Sus larguísimas barbas lo enemistaron con todos los perros que se
cruzaron en su camino y muchas puertas se fueron cerrando a su paso hasta
llegar al pueblo. Nunca se le podrá borrar esa imagen que hizo que sus propios
conciudadanos cerrasen los cerrojos y mirasen a hurtadillas a través de los
ventanos.
Se
quedó ciego al poco tiempo y él, como era el menor de los hermanos, fue
nombrado su lazarillo. No le gustó y muchas veces lo abandonaba en las eras,
tomando el sol, para jugar con los amigos. Ahora lamenta no haberse portado
mejor con su abuelo que, ya muy cansado,
pedía constantemente la pistola que trajo de su viaje para matarse. Era
demasiado joven, un niño, pero el único interlocutor que a veces le escuchaba
atentamente las historias de su azarosa vida en Cuba. En aquel entonces muchas
de las cosas que le contaba resultaban difíciles de entender para su corta edad
pero ahora que lo recordaba con una fidelidad asombrosa, viendo pasar los
árboles y las casas, absorto con sus pensamientos, se regocijaba al descubrir
que a pesar de la guerra, en Cuba, su
abuelo lo había pasado bastante bien. “Las
mujeres del trópico son muy ardientes, ya sabrás lo que eso significa. Detrás
de esa aparente dejadez hay arte y son como diosas oscuras con luz en ojos y
dientes, mimosas, dulces, te acarician hasta con las palabras. Llevan fuego en
las entrañas y cuando abren la boca del dragón, cubierta por el monito, pierdes
el seso y la cordura. Hemos dejado muchos cadáveres pero la naturaleza es la
que manda y sobre sus tumbas han crecido muchos mestizos. Seguro que tienes
algún tío o tía al que no llegarás a conocer nunca. También se desperdició
mucha simiente cuando sembramos en bancal más árido, porque algunas tenían
reparo a quedarse ocupadas. Si pillabas una potranca fogosa de ancas hermosas y
algo miedica, el remedio era un ataque directo por la popa, sin titubear, untando
el sable con grasa de caballo y arremetiendo
contra el ojo ciego que es una vaina mucho más ajustada. Algunas lo
preferían así.”
-Dame la pistola que me mato- repetía
una y otra vez.
Un
día su padre, harto de oírle siempre la misma cantinela, dejó a todos
estupefactos en el momento que,
poniéndole el arma en la mano, le gritó:
-¡Ahí
la tiene! ¿Está contento? ¡Pues hale, mátese ya de una vez y déjenos
tranquilos. !
El
abuelo era un tunante y no estaba por la labor, por lo que blandiendo el arma
en su mano temblorosa, dijo:
-¿Por
dónde queréis que me tire? ¡Decídmelo! ¿Por dónde me disparo?
Luego
supo que estaba descargada. Qué gran tipo había sido su abuelo y qué lástima no
tenerlo ahora para que le volviese a contar aquellas maravillosas
historias que nadie escuchaba. Aunque
bien mirado, mejor que siga como está,
en su nicho y no pueda ver cómo nos
matamos unos a otros, hermanos contra hermanos.
También
su padre había sido una gran persona,
sin tener el bagaje de su abuelo, sacó adelante a nueve hermanos y a su madre trabajando de sol
a sol. No circulaba el dinero y casi siempre cobraban las peonadas en especies.
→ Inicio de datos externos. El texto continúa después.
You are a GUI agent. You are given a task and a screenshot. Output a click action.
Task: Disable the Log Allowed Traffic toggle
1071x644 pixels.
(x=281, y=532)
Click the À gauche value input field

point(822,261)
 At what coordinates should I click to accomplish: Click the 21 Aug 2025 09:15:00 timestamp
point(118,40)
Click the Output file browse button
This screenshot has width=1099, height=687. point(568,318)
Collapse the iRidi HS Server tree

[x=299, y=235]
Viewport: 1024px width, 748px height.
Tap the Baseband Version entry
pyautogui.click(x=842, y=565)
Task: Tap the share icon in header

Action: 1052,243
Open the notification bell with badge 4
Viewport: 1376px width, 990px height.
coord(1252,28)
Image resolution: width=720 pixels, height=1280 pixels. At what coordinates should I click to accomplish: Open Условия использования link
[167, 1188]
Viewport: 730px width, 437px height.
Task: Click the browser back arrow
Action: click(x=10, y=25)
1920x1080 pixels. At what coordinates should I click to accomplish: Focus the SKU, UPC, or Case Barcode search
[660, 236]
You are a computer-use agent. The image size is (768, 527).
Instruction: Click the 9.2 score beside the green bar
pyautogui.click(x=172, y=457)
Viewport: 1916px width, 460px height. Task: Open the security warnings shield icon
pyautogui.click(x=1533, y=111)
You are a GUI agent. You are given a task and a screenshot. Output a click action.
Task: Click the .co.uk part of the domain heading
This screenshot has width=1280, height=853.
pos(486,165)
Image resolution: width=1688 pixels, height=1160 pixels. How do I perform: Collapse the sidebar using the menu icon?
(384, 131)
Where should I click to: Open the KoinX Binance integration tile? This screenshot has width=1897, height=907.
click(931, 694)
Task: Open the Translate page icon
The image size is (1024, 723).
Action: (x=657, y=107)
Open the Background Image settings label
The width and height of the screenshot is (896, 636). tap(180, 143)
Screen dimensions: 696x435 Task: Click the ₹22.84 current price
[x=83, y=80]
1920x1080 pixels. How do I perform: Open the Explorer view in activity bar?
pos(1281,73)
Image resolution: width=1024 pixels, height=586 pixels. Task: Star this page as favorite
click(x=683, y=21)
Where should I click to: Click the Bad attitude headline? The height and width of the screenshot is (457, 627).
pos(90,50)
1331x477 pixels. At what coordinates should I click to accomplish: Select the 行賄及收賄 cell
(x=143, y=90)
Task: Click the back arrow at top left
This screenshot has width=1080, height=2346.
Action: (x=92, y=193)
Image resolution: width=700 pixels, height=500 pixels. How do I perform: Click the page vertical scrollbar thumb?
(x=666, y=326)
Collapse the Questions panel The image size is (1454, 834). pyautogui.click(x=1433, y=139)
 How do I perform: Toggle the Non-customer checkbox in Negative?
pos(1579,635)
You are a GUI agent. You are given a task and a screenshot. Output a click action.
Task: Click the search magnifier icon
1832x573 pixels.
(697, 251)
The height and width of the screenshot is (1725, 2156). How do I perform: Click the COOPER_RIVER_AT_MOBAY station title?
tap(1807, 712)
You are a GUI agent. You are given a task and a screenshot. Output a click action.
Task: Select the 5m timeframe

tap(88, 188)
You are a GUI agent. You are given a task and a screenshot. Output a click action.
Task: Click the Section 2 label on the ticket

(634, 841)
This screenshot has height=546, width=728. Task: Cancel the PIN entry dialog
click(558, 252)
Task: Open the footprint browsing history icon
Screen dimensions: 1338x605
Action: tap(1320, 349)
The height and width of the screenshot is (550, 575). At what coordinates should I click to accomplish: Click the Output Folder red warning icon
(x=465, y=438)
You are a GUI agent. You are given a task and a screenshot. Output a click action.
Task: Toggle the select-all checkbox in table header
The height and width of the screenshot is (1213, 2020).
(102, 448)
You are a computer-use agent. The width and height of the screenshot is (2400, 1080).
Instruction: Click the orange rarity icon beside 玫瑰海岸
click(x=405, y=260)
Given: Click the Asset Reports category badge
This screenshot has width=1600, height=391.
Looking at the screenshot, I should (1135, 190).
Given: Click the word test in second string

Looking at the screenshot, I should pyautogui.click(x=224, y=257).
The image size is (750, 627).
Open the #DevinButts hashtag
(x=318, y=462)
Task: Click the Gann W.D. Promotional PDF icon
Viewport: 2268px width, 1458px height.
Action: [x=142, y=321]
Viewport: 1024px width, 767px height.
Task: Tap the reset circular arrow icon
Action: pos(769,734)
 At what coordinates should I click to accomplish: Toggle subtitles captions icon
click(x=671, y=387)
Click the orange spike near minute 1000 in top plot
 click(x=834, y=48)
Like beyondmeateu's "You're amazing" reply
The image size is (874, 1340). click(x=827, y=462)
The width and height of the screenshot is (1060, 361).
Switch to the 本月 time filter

Solamente cuando llegaba el verano formaban las cuadrillas, él también estuvo
en una aunque sin tener la edad mínima, y salían andando hasta las Cinco Villas
en Zaragoza, pueblo a pueblo, ofreciendo sus servicios para la siega. Tardaban
mes y medio en regresar pero volvían con unos duros que gastaban en comprar
harina para que no les faltase el pan en
todo el invierno.
Una
vez también estuvo en el arroz, en Valencia, y cogió el paludismo. Tenía mucha
fiebre y le daban fuertes temblores, seguidos de grandes sudaderas. Una especie
de ataques. El médico siempre que pasaba por la puerta entraba a verle, pero no
mejoraba. La vecina, la tía Dolores, la mujer del Mangastristes, le aconsejó
que llevara al muchacho a la curandera de Utiel que había sanado a muchos.
Llegó el día que tenía que comprar el saco de harina y decidió
llevárselo. A la ida montó en la mula, pero al regreso tuvo que caminar.
La sanadora le diagnosticó
rápidamente.
-Este muchacho tiene el paludismo.
-¿Se pondrá bien?- preguntó el padre.
-Haz lo que te voy a decir: vete a casa la Ursula y cómprale un chavo de
chochos crudos. Ahora mismo le das uno y que se lo trague; mañana dos en ayunas; al día siguiente que se tome tres... Se curará.
-¿Qué te debo, mujer?
-Nada, id con Dios...
No
es que don Elpidio fuese un doctor mediocre, aunque siempre creyó que se había
puesto bueno gracias a su medicación, porque en otra ocasión le salvó la vida.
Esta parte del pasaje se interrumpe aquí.